[Records from a pointing dataset]

------------

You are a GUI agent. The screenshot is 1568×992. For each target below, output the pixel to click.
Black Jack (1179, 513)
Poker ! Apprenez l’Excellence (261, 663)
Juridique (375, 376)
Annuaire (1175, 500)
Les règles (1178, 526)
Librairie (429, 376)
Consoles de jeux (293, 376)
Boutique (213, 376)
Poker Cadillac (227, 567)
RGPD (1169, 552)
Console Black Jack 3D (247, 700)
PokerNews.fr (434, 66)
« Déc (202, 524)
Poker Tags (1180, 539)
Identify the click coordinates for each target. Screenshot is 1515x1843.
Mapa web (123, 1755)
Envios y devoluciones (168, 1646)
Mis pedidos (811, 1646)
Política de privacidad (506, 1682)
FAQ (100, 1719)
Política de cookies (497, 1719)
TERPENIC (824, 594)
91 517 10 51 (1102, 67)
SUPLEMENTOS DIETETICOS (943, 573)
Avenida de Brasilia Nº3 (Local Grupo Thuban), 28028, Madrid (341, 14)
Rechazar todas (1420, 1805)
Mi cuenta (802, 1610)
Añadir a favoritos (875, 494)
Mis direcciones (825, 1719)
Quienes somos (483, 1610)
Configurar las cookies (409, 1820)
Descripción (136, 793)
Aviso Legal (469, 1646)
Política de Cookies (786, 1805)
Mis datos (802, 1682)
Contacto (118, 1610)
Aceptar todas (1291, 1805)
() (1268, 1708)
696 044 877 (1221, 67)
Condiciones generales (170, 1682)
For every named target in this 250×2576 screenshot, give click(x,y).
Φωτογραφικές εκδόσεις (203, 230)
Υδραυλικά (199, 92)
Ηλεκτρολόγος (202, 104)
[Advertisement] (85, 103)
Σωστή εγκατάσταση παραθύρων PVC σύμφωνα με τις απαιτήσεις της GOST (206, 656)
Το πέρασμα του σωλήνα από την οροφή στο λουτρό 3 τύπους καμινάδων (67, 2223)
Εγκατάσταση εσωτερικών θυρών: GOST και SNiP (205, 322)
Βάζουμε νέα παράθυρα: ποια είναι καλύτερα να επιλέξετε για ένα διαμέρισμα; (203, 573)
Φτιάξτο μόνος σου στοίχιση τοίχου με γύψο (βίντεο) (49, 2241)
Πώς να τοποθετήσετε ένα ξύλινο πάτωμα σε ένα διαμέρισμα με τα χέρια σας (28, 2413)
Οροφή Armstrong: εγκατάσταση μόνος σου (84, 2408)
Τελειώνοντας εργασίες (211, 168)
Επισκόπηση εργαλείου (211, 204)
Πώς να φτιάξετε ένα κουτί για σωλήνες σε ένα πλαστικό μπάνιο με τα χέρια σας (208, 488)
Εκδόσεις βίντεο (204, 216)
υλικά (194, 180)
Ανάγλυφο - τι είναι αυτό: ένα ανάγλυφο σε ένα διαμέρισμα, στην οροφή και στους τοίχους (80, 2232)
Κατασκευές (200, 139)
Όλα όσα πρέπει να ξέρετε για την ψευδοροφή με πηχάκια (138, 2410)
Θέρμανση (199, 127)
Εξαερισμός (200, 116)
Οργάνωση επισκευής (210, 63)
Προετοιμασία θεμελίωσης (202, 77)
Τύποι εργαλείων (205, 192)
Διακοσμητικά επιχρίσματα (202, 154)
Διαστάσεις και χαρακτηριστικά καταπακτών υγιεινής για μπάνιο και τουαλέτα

------------

[REQUIRED TASK] Write out the listing above again, replacing every "Black Jack" with "Blackjack" and leaving all other text as it is.

[EXERCISE RESULT]
You are a GUI agent. The screenshot is 1568×992. For each target below, output the pixel to click.
Blackjack (1179, 513)
Poker ! Apprenez l’Excellence (261, 663)
Juridique (375, 376)
Annuaire (1175, 500)
Les règles (1178, 526)
Librairie (429, 376)
Consoles de jeux (293, 376)
Boutique (213, 376)
Poker Cadillac (227, 567)
RGPD (1169, 552)
Console Blackjack 3D (247, 700)
PokerNews.fr (434, 66)
« Déc (202, 524)
Poker Tags (1180, 539)
Identify the click coordinates for each target. Screenshot is 1515x1843.
Mapa web (123, 1755)
Envios y devoluciones (168, 1646)
Mis pedidos (811, 1646)
Política de privacidad (506, 1682)
FAQ (100, 1719)
Política de cookies (497, 1719)
TERPENIC (824, 594)
91 517 10 51 (1102, 67)
SUPLEMENTOS DIETETICOS (943, 573)
Avenida de Brasilia Nº3 (Local Grupo Thuban), 28028, Madrid (341, 14)
Rechazar todas (1420, 1805)
Mi cuenta (802, 1610)
Añadir a favoritos (875, 494)
Mis direcciones (825, 1719)
Quienes somos (483, 1610)
Configurar las cookies (409, 1820)
Descripción (136, 793)
Aviso Legal (469, 1646)
Política de Cookies (786, 1805)
Mis datos (802, 1682)
Contacto (118, 1610)
Aceptar todas (1291, 1805)
() (1268, 1708)
696 044 877 (1221, 67)
Condiciones generales (170, 1682)
For every named target in this 250×2576 screenshot, give click(x,y).
Φωτογραφικές εκδόσεις (203, 230)
Υδραυλικά (199, 92)
Ηλεκτρολόγος (202, 104)
[Advertisement] (85, 103)
Σωστή εγκατάσταση παραθύρων PVC σύμφωνα με τις απαιτήσεις της GOST (206, 656)
Το πέρασμα του σωλήνα από την οροφή στο λουτρό 3 τύπους καμινάδων (67, 2223)
Εγκατάσταση εσωτερικών θυρών: GOST και SNiP (205, 322)
Βάζουμε νέα παράθυρα: ποια είναι καλύτερα να επιλέξετε για ένα διαμέρισμα; (203, 573)
Φτιάξτο μόνος σου στοίχιση τοίχου με γύψο (βίντεο) (49, 2241)
Πώς να τοποθετήσετε ένα ξύλινο πάτωμα σε ένα διαμέρισμα με τα χέρια σας (28, 2413)
Οροφή Armstrong: εγκατάσταση μόνος σου (84, 2408)
Τελειώνοντας εργασίες (211, 168)
Επισκόπηση εργαλείου (211, 204)
Πώς να φτιάξετε ένα κουτί για σωλήνες σε ένα πλαστικό μπάνιο με τα χέρια σας (208, 488)
Εκδόσεις βίντεο (204, 216)
υλικά (194, 180)
Ανάγλυφο - τι είναι αυτό: ένα ανάγλυφο σε ένα διαμέρισμα, στην οροφή και στους τοίχους (80, 2232)
Κατασκευές (200, 139)
Όλα όσα πρέπει να ξέρετε για την ψευδοροφή με πηχάκια (138, 2410)
Θέρμανση (199, 127)
Εξαερισμός (200, 116)
Οργάνωση επισκευής (210, 63)
Προετοιμασία θεμελίωσης (202, 77)
Τύποι εργαλείων (205, 192)
Διακοσμητικά επιχρίσματα (202, 154)
Διαστάσεις και χαρακτηριστικά καταπακτών υγιεινής για μπάνιο και τουαλέτα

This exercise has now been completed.